■ WORK INSTRUCTIONS: Skip the images and copy each record exactly as written.

[[ MATERIAL FOR THIS EXERCISE, beginning ]]

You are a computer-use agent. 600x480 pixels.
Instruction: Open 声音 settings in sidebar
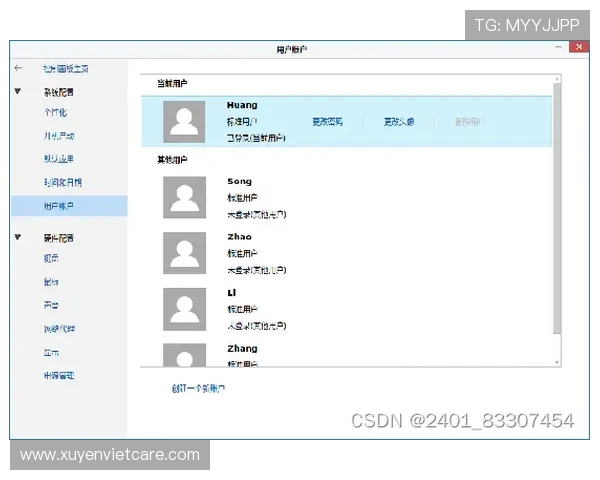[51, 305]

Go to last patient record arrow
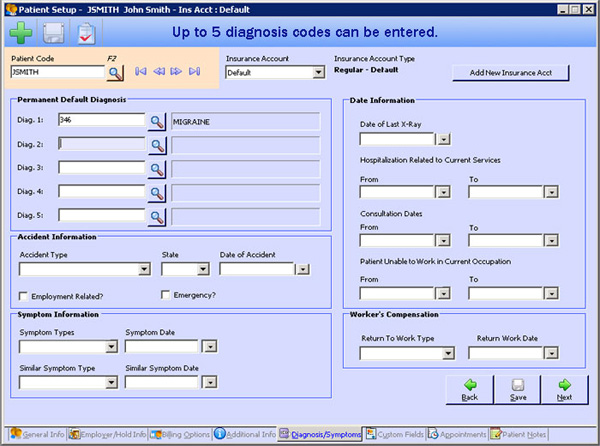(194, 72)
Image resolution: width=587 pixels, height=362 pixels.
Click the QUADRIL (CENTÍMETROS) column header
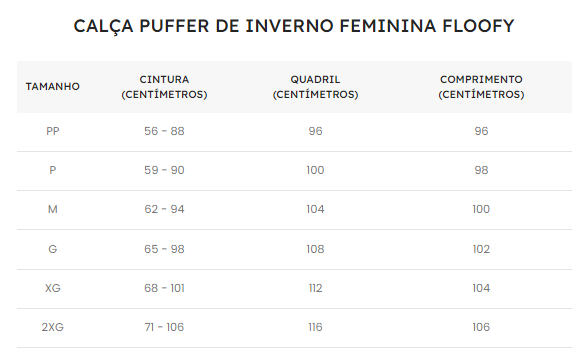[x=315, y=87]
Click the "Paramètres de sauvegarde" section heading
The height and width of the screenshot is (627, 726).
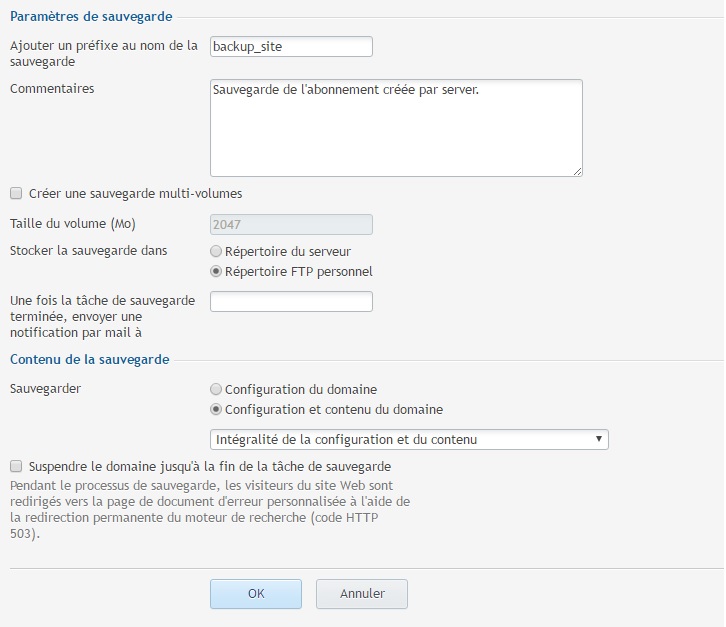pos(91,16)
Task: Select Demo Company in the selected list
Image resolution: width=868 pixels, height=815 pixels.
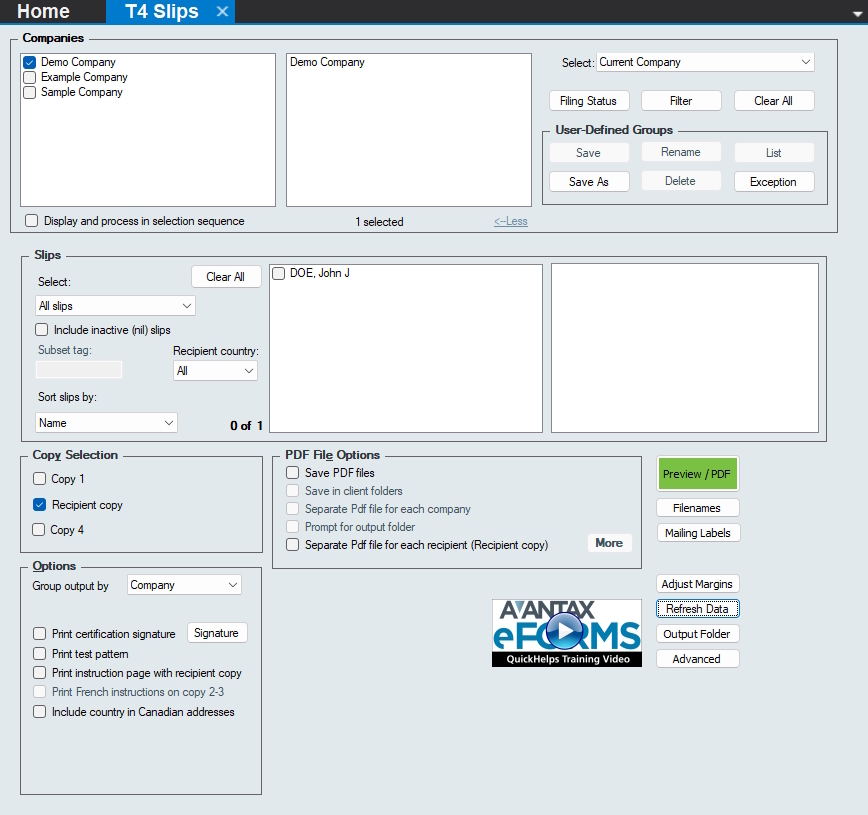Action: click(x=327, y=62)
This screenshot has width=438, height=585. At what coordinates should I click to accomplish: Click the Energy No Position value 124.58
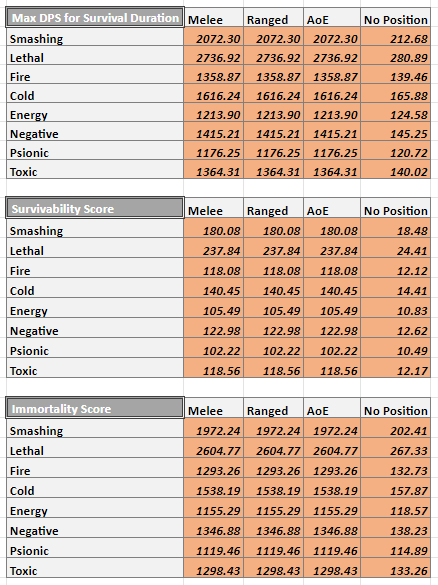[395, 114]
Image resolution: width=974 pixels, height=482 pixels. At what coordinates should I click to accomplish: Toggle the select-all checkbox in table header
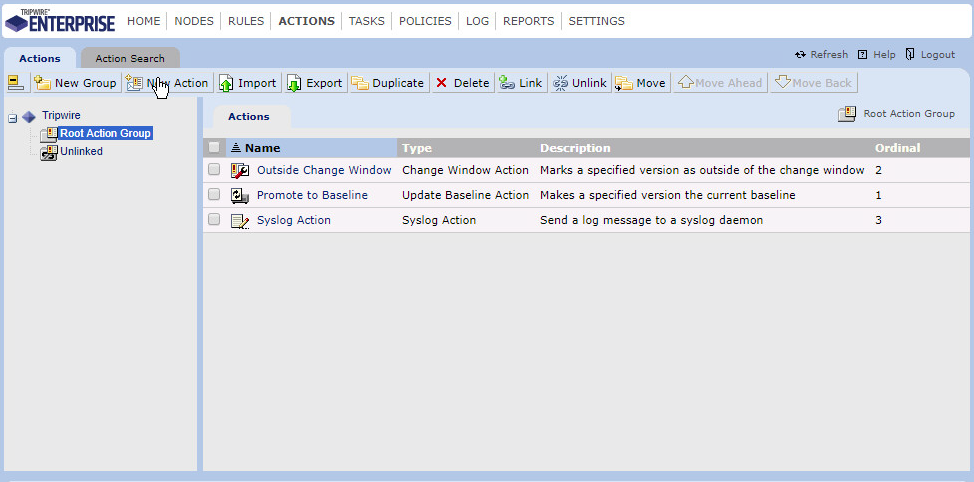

[[ MATERIAL FOR THIS EXERCISE, end ]]

■ FINAL ANSWER:
You are a computer-use agent. 600x480 pixels.
Instruction: Open 声音 settings in sidebar
[51, 305]

Go to last patient record arrow
(194, 72)
Image resolution: width=587 pixels, height=362 pixels.
Click the QUADRIL (CENTÍMETROS) column header
[x=315, y=87]
Click the "Paramètres de sauvegarde" section heading
The height and width of the screenshot is (627, 726).
pos(91,16)
Task: Select Demo Company in the selected list
Image resolution: width=868 pixels, height=815 pixels.
Action: click(x=327, y=62)
This screenshot has width=438, height=585. At what coordinates should I click to accomplish: Click the Energy No Position value 124.58
[395, 114]
Image resolution: width=974 pixels, height=482 pixels. At what coordinates should I click to accomplish: Toggle the select-all checkbox in table header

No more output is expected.